(Item-locating records)

━━━━━━

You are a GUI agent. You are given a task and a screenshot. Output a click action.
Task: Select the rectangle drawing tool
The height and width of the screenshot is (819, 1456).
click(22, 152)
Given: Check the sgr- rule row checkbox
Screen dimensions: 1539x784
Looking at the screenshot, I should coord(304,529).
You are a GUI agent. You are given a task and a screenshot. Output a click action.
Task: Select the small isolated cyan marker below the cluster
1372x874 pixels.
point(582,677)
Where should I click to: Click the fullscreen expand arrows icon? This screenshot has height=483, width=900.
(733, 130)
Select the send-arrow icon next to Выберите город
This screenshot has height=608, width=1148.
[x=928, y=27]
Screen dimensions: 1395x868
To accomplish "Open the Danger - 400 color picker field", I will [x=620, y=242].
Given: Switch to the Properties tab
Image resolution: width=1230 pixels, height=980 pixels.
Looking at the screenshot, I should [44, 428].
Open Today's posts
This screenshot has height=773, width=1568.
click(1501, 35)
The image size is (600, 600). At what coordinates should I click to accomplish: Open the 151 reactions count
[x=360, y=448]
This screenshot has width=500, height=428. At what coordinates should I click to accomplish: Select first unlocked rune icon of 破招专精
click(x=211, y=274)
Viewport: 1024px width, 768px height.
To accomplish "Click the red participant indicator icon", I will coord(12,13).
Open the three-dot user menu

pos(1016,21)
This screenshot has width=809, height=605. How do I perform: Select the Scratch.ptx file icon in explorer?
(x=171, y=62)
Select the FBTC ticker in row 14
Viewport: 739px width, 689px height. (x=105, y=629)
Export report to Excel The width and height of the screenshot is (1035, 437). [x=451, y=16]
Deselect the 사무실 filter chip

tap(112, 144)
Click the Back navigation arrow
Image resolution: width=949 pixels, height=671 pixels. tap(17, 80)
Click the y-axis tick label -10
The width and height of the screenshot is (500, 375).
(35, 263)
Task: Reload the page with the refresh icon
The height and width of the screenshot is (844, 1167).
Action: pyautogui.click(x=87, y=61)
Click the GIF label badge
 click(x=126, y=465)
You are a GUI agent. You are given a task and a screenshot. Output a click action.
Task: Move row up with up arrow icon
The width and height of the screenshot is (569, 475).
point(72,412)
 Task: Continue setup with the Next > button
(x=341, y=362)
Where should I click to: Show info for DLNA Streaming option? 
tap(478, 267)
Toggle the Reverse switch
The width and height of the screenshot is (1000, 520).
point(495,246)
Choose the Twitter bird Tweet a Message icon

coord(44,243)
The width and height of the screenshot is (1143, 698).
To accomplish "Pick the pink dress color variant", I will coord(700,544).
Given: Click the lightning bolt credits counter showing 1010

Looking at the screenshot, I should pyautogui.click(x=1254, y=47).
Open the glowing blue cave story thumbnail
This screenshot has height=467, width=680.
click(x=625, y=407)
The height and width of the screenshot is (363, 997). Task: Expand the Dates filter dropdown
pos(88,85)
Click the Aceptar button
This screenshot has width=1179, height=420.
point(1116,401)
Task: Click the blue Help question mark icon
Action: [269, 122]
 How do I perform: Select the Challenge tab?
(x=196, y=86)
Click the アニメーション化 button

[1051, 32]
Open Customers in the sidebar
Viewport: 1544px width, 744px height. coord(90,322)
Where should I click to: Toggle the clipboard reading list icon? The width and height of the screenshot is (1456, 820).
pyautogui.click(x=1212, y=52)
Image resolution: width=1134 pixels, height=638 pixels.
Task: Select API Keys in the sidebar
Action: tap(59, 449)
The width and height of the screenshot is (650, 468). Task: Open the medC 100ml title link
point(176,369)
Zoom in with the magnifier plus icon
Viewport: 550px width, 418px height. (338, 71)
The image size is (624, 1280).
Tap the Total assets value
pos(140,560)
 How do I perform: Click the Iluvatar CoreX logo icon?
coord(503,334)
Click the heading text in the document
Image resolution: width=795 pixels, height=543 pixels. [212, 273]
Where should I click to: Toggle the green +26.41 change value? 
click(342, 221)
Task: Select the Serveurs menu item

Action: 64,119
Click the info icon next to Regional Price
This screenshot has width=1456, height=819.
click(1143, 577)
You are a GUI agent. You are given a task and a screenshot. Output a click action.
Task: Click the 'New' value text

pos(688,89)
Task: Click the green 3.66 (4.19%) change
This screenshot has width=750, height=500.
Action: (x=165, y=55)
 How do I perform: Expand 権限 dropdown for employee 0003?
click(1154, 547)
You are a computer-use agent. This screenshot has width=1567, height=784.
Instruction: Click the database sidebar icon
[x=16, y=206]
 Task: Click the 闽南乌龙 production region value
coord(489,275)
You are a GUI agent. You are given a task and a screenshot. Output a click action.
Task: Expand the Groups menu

━━━━━━

Task to carry out
Could you reproduce every one of the records above word for word, without changing anything?

Response to this exercise
You are a GUI agent. You are given a task and a screenshot. Output a click action.
Task: Select the rectangle drawing tool
The height and width of the screenshot is (819, 1456).
click(22, 152)
Given: Check the sgr- rule row checkbox
Screen dimensions: 1539x784
Looking at the screenshot, I should coord(304,529).
You are a GUI agent. You are given a task and a screenshot. Output a click action.
Task: Select the small isolated cyan marker below the cluster
1372x874 pixels.
point(582,677)
Where should I click to: Click the fullscreen expand arrows icon? This screenshot has height=483, width=900.
(733, 130)
Select the send-arrow icon next to Выберите город
This screenshot has height=608, width=1148.
[x=928, y=27]
Screen dimensions: 1395x868
To accomplish "Open the Danger - 400 color picker field", I will [x=620, y=242].
Given: Switch to the Properties tab
Image resolution: width=1230 pixels, height=980 pixels.
Looking at the screenshot, I should [44, 428].
Open Today's posts
This screenshot has height=773, width=1568.
click(1501, 35)
The image size is (600, 600). At what coordinates should I click to accomplish: Open the 151 reactions count
[x=360, y=448]
This screenshot has width=500, height=428. At what coordinates should I click to accomplish: Select first unlocked rune icon of 破招专精
click(x=211, y=274)
Viewport: 1024px width, 768px height.
To accomplish "Click the red participant indicator icon", I will coord(12,13).
Open the three-dot user menu

pos(1016,21)
This screenshot has width=809, height=605. How do I perform: Select the Scratch.ptx file icon in explorer?
(x=171, y=62)
Select the FBTC ticker in row 14
Viewport: 739px width, 689px height. (x=105, y=629)
Export report to Excel The width and height of the screenshot is (1035, 437). [x=451, y=16]
Deselect the 사무실 filter chip

tap(112, 144)
Click the Back navigation arrow
Image resolution: width=949 pixels, height=671 pixels. tap(17, 80)
Click the y-axis tick label -10
The width and height of the screenshot is (500, 375).
(35, 263)
Task: Reload the page with the refresh icon
The height and width of the screenshot is (844, 1167).
Action: pyautogui.click(x=87, y=61)
Click the GIF label badge
 click(x=126, y=465)
You are a GUI agent. You are given a task and a screenshot. Output a click action.
Task: Move row up with up arrow icon
The width and height of the screenshot is (569, 475).
point(72,412)
 Task: Continue setup with the Next > button
(x=341, y=362)
Where should I click to: Show info for DLNA Streaming option? 
tap(478, 267)
Toggle the Reverse switch
The width and height of the screenshot is (1000, 520).
point(495,246)
Choose the Twitter bird Tweet a Message icon

coord(44,243)
The width and height of the screenshot is (1143, 698).
To accomplish "Pick the pink dress color variant", I will coord(700,544).
Given: Click the lightning bolt credits counter showing 1010

Looking at the screenshot, I should pyautogui.click(x=1254, y=47).
Open the glowing blue cave story thumbnail
This screenshot has height=467, width=680.
click(x=625, y=407)
The height and width of the screenshot is (363, 997). Task: Expand the Dates filter dropdown
pos(88,85)
Click the Aceptar button
This screenshot has width=1179, height=420.
point(1116,401)
Task: Click the blue Help question mark icon
Action: [269, 122]
 How do I perform: Select the Challenge tab?
(x=196, y=86)
Click the アニメーション化 button

[1051, 32]
Open Customers in the sidebar
Viewport: 1544px width, 744px height. coord(90,322)
Where should I click to: Toggle the clipboard reading list icon? The width and height of the screenshot is (1456, 820).
pyautogui.click(x=1212, y=52)
Image resolution: width=1134 pixels, height=638 pixels.
Task: Select API Keys in the sidebar
Action: tap(59, 449)
The width and height of the screenshot is (650, 468). Task: Open the medC 100ml title link
point(176,369)
Zoom in with the magnifier plus icon
Viewport: 550px width, 418px height. (338, 71)
The image size is (624, 1280).
Tap the Total assets value
pos(140,560)
 How do I perform: Click the Iluvatar CoreX logo icon?
coord(503,334)
Click the heading text in the document
Image resolution: width=795 pixels, height=543 pixels. [212, 273]
Where should I click to: Toggle the green +26.41 change value? 
click(342, 221)
Task: Select the Serveurs menu item

Action: 64,119
Click the info icon next to Regional Price
This screenshot has width=1456, height=819.
click(1143, 577)
You are a GUI agent. You are given a task and a screenshot. Output a click action.
Task: Click the 'New' value text

pos(688,89)
Task: Click the green 3.66 (4.19%) change
This screenshot has width=750, height=500.
Action: (x=165, y=55)
 How do I perform: Expand 権限 dropdown for employee 0003?
click(1154, 547)
You are a computer-use agent. This screenshot has width=1567, height=784.
Instruction: Click the database sidebar icon
[x=16, y=206]
 Task: Click the 闽南乌龙 production region value
coord(489,275)
You are a GUI agent. You are given a task and a screenshot. Output a click action.
Task: Expand the Groups menu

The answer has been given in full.